通过select random()来调用的话，不需要将这条SQL发送到segment节点，所以执行计划如下，没有gather motion的过程。

postgres=# explain analyze select random();

                                       QUERY PLAN

----------------------------------------------------------------------------------------

 Result  (cost=0.01..0.02 rows=1 width=0)

   Rows out:  1 rows with 0.017 ms to end, start offset by 0.056 ms.

   InitPlan

     ->  Result  (cost=0.00..0.01 rows=1 width=0)

           Rows out:  1 rows with 0.004 ms to end of 2 scans, start offset by 0.059 ms.

 Slice statistics:

   (slice0)    Executor memory: 29K bytes.

   (slice1)    Executor memory: 29K bytes.

 Statement statistics:

   Memory used: 128000K bytes

 Total runtime: 0.074 ms

(11 rows)

如果要让这个函数在segment执行，怎么办呢？
通过gp_dist_random('gp_id')来调用，gp_dist_random的参数是一个可查询的视图，或表。

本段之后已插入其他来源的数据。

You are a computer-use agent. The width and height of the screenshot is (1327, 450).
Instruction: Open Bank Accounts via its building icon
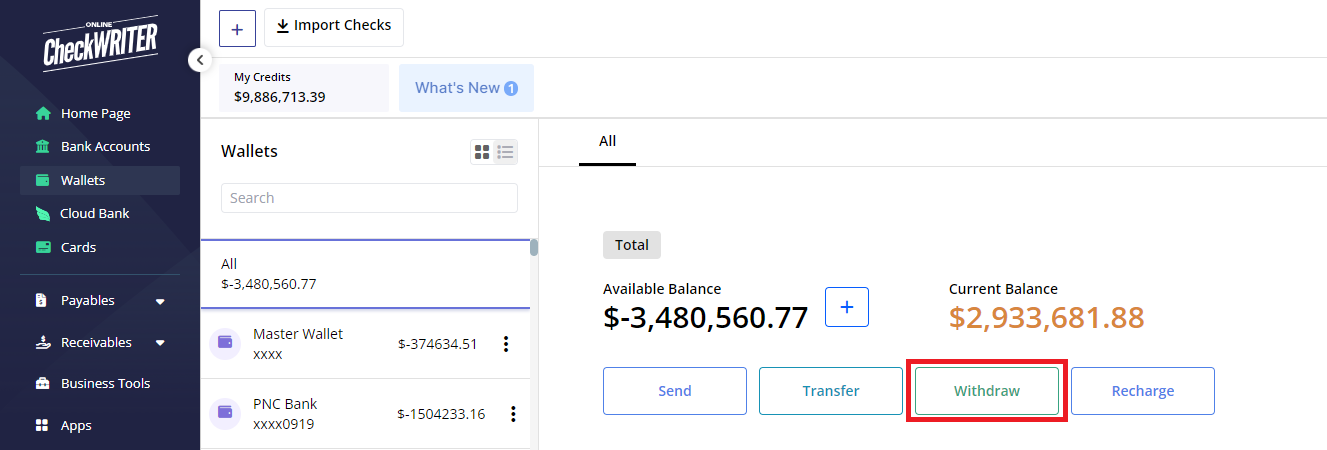[x=43, y=147]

postgres=# explain analyze select random() from gp_dist_random('gp_id');

                                                               QUERY PLAN

-----------------------------------------------------------------------------------------------------------------------------------------

 Gather Motion 240:1  (slice1; segments: 240)  (cost=0.00..4.00 rows=240 width=0)

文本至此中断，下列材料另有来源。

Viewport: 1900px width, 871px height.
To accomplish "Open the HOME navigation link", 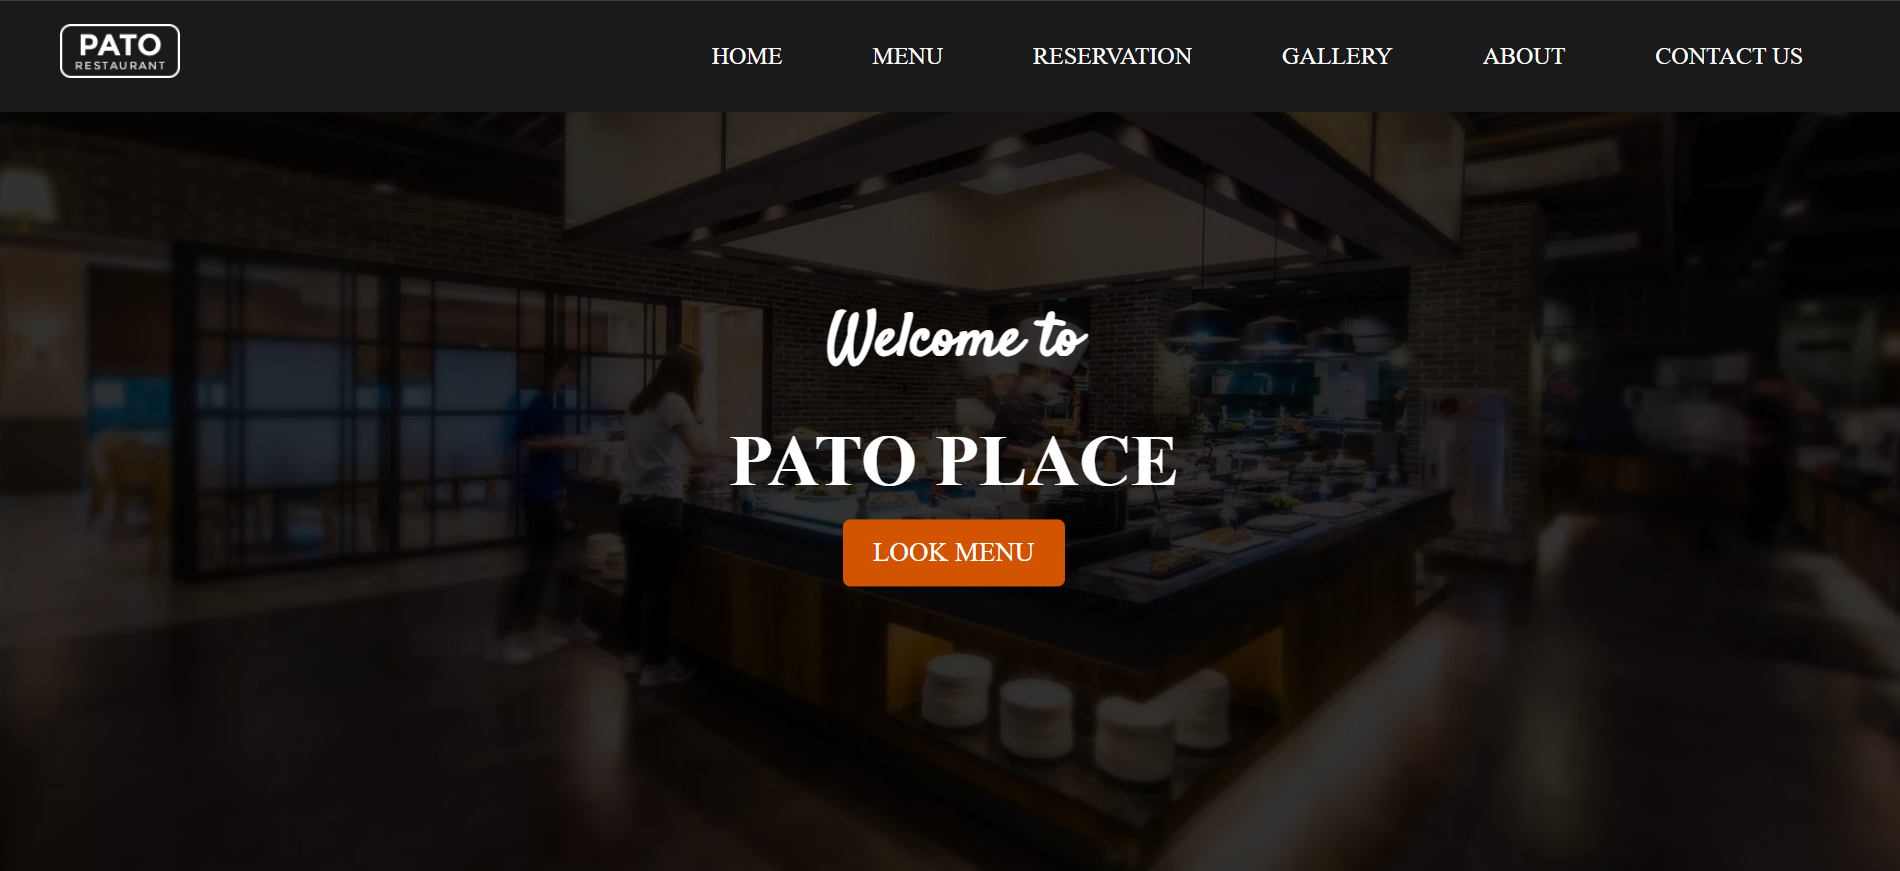I will pos(746,56).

   Rows out:  240 rows at destination with 6.336 ms to first row, 59 ms to end, start offset by 4195 ms.

   ->  Seq Scan on gp_id  (cost=0.00..4.00 rows=1 width=0)

         Rows out:  Avg 1.0 rows x 240 workers.  Max 1 rows (seg0) with 0.073 ms to first row, 0.075 ms to end, start offset by 4207 ms.

 Slice statistics:

   (slice0)    Executor memory: 471K bytes.

   (slice1)    Executor memory: 163K bytes avg x 240 workers, 163K bytes max (seg0).

 Statement statistics:

   Memory used: 128000K bytes

 Total runtime: 4279.445 ms

(10 rows)

gp_id在每个segment中都有一条记录，所以以上SQL会在每个SEGMENT中调用一次random()并返回所有结果，例如我的测试环境中有240个segment, 那么以上SQL将返回240条记录。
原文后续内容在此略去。